The all-star cast does a great job in their ensemble roles. Cheadle (HOTEL RWANDA) is intense as the conflicted detective who tries to make something out of his life. Dillon (CITY OF GHOSTS) is in fine form as one of the most complex characters in the film. The scene with him molesting Newton (CHRONICLES OF RIDDICK) would sure make our blood boil. Rapper Ludacris (2 FAST 2 FURIOUS) also turns in an admirable performance as the con man with a big chip on his shoulder. Bullock (MISS CONGENIALITY) plays against type as a bitchy, angry and racist wife. Pena (CALCIUM KID) makes us believe in what is probably the kindest and most affecting character in the whole film. They are the standouts in the large cast.

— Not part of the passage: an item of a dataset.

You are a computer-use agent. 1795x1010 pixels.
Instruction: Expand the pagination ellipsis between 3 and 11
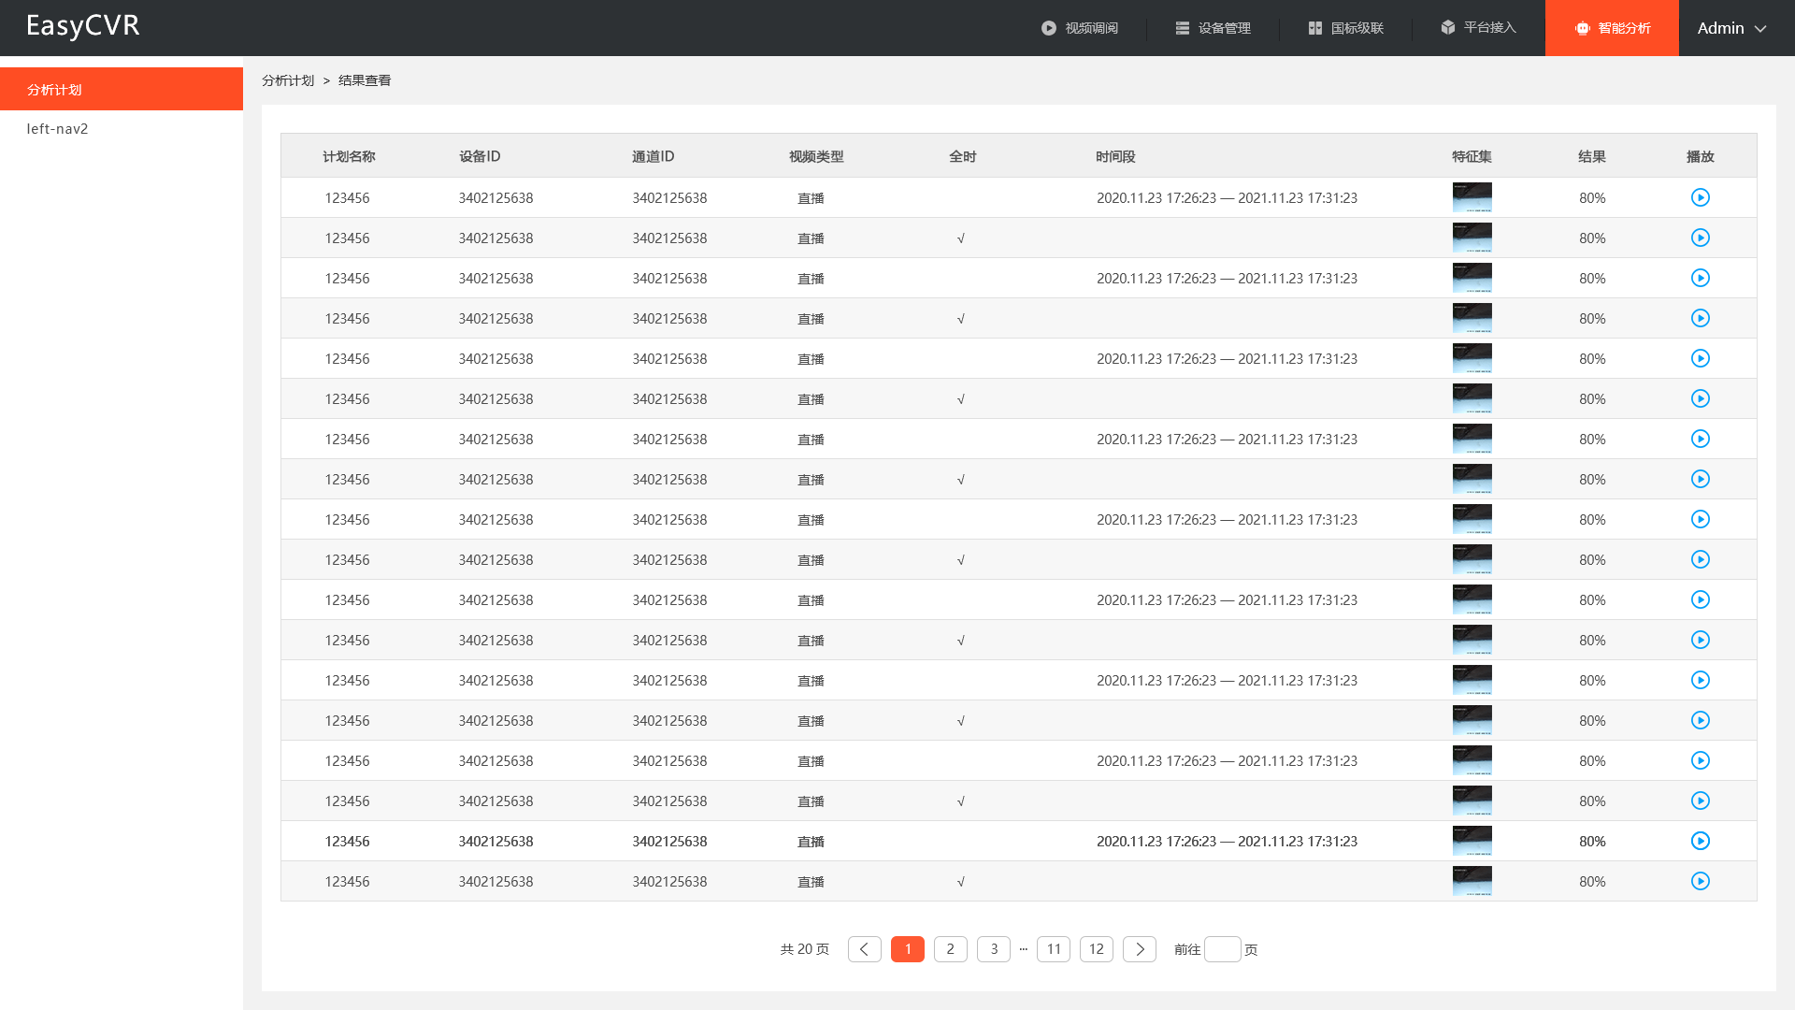tap(1023, 949)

Perhaps the greatest strength of this film is the characters. They are mostly flawed, complex people but they all seem so real. The actors do their part in breathing life to these characters, and you believe their authenticity, no matter how little screen time they have. And their stories, no matter how contrite at times, do offer us a crash course on the fragility of human relationships.